ABOUT THIS TASK >> Copy word for word, and only, the lines below from the one with "This screenshot has height=485, width=550." through the last.

Stored data >>
• • • • •

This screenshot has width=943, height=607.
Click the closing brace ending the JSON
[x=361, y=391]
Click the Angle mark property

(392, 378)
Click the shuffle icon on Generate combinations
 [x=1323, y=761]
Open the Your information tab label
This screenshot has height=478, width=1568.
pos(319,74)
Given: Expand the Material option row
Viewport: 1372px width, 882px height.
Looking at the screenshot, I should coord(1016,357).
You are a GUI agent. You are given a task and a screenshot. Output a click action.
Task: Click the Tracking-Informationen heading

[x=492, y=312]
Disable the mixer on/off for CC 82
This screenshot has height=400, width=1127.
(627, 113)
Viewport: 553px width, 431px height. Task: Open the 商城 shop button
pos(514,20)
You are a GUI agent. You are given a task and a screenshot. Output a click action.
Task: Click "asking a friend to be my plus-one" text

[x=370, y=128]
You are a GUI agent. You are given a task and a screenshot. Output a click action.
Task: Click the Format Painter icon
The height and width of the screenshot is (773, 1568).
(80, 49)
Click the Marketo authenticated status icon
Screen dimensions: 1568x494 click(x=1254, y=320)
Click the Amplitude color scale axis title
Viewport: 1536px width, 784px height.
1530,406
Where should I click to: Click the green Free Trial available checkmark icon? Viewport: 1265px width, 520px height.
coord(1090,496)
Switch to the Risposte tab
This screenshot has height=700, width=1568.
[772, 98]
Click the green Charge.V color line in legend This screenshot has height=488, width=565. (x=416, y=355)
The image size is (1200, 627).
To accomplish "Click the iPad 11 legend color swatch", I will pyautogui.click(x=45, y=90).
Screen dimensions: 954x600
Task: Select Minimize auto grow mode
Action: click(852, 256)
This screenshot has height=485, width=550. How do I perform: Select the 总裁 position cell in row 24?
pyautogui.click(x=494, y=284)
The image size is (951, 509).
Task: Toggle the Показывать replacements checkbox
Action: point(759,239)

• • • • •

SOLUTION FOR THIS PROBLEM >>
This screenshot has height=485, width=550. How do I perform: Select the 总裁 position cell in row 24?
pyautogui.click(x=494, y=284)
The image size is (951, 509).
Task: Toggle the Показывать replacements checkbox
Action: point(759,239)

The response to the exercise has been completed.